Liberté le 8 octobre 1936

 


l'Opéra-Comique aux alentours de 1900


On m'avait dit : « Les Isola sont ruinés » ; on me l'avait assuré : je ne l'avais pas cru. Je suis bien obligé de le croire, aujourd'hui qu'ils ont repris leur première profession sur la scène de l'un de nos music-halls, devant le Tout Paris auquel ils appartiennent toujours et auquel ils appartiendront jusqu'à leurs derniers jours, ou jusqu'aux derniers jour du Tout Paris lui-même... On ne sait jamais... Par les temps que nous vivons.
Dans quelques jours, donc, nos fils pourront applaudir des illusionnistes du nom d'Isola, que nous avions applaudis nous-mêmes il y a une trentaine d'années. La prestigieuse carrière qu'ils ont aujourd'hui derrière eux, les attendait alors. Ils allaient être, ils ont été, les directeurs heureux de quelques-uns de nos plus beaux théâtres : de l'Opéra-Comique, de Sarah-Bernhardt, de Mogador. Nous conterons cela à nos fils en regardant Vincent escamoter son frère.
Quelle leçon dans cette destinée, qui, au reste, nous réserve peut-être encore des surprises ! Et quelle leçon nous donnent ces deux hommes ! Car il faut, voyez-vous, dirons-nous à nos enfants, du cran, du courage, une singulière bonne volonté pour faire ce qu'ils font aujourd'hui.
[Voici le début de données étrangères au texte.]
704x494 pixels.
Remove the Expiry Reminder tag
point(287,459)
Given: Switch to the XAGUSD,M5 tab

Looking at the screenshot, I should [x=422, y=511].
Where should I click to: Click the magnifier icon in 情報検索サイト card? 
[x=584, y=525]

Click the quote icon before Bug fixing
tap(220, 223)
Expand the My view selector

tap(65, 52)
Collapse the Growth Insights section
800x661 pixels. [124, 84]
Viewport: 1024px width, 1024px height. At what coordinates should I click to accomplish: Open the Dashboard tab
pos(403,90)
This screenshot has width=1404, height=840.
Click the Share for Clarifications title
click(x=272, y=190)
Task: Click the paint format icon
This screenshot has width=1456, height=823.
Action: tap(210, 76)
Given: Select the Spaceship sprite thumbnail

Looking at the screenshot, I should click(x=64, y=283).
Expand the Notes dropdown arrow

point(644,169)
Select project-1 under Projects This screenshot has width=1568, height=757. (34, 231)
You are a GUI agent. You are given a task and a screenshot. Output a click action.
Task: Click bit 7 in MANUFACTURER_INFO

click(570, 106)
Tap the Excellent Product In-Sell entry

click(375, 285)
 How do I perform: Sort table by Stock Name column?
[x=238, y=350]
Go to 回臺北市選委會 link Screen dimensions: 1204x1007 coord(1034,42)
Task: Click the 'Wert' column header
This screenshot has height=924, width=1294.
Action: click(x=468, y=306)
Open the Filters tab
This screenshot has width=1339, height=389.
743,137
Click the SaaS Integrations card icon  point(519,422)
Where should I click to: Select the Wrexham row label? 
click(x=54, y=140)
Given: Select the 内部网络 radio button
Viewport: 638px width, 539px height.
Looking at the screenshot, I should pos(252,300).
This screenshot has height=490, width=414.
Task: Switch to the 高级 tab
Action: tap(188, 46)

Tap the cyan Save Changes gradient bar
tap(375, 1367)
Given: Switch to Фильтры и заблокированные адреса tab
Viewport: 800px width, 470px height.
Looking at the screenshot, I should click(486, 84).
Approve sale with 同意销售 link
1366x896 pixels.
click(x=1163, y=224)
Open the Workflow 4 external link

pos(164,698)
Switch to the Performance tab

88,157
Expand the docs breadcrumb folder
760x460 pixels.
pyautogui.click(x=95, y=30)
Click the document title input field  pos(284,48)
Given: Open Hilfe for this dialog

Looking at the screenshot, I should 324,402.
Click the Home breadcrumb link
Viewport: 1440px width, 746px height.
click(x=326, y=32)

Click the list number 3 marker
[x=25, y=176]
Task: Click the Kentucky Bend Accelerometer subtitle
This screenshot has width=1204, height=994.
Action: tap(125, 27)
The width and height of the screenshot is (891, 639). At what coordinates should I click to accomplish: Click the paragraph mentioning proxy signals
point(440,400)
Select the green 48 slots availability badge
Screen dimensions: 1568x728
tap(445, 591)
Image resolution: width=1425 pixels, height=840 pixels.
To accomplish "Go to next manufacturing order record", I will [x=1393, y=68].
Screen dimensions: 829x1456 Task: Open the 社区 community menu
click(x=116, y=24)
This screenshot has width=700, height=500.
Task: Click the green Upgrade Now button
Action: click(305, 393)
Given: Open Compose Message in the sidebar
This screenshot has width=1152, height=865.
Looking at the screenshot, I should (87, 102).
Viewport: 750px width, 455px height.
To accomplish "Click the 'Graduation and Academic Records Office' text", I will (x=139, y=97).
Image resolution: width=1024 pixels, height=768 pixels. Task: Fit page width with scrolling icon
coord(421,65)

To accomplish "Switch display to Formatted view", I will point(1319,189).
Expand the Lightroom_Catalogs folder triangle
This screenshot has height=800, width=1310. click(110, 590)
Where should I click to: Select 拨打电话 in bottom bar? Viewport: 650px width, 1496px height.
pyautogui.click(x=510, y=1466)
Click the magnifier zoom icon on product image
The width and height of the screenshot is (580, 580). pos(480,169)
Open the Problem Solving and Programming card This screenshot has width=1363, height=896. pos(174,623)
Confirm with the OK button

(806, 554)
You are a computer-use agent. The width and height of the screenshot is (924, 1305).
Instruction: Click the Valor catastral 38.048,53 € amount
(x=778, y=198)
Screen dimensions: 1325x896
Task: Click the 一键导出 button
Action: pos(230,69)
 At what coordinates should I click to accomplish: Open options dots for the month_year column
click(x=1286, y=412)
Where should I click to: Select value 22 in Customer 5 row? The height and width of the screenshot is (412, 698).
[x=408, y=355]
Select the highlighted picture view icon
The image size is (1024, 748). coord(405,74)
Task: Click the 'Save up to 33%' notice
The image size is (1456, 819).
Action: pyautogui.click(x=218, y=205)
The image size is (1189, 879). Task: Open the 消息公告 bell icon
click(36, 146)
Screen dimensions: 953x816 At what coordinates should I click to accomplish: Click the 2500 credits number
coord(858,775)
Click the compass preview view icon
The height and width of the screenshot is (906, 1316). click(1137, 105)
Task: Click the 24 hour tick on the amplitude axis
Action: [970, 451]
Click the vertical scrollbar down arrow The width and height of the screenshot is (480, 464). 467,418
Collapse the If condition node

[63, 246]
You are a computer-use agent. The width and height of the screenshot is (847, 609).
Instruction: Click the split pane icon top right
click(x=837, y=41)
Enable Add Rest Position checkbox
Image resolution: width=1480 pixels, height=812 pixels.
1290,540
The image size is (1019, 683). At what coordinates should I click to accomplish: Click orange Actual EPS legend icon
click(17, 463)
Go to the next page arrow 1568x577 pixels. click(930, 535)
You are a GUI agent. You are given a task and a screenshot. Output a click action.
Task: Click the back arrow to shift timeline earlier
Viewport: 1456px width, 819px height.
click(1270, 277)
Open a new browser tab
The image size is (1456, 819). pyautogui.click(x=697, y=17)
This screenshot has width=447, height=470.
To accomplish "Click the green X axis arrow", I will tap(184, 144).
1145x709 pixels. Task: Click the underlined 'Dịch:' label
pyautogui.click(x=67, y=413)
Quelle leçon dans cette destinée !
Leur fortune, leur succès, les frères Isola les devaient à leur travail, à leurs dons d'animateurs, à leur connaissance du public, à leur audace ; ils les avaient, par conséquent, gagnés et mérités. Un coup de crise les leur enlève. Quel illusionniste que ce Paris dont ils ont fait courir les foules pendant des mois, pendant des années à ce théâtre Mogador qu'ils avaient relevé, qu'ils avaient remis en vogue en y montant des spectacles qui, pour n'être pas, à mon sens du moins, ce que l'on peut concevoir de mieux, n'en étaient pas moins de nature à relever le goût du grand public... Rose-Marie, l'Auberge du Cheval Blanc, Mandrin


Le théâtre Sarah Bernhardt en 1900

Un coup de baguette magique, mais de magie noire, et voilà nos deux frères redevenus ce qu'ils n'avaient plus été depuis trente ans.
Et comment ne pas songer aux millions que ces deux inséparables prestidigitateurs firent sortir de leurs caisses au bénéfice des pauvres, entre les Capucines où ils débutèrent, et l'A.B.C. où ils recommencent... L'Assistance publique sait que ce n'était pas là de... l'illusion.

DURTAL.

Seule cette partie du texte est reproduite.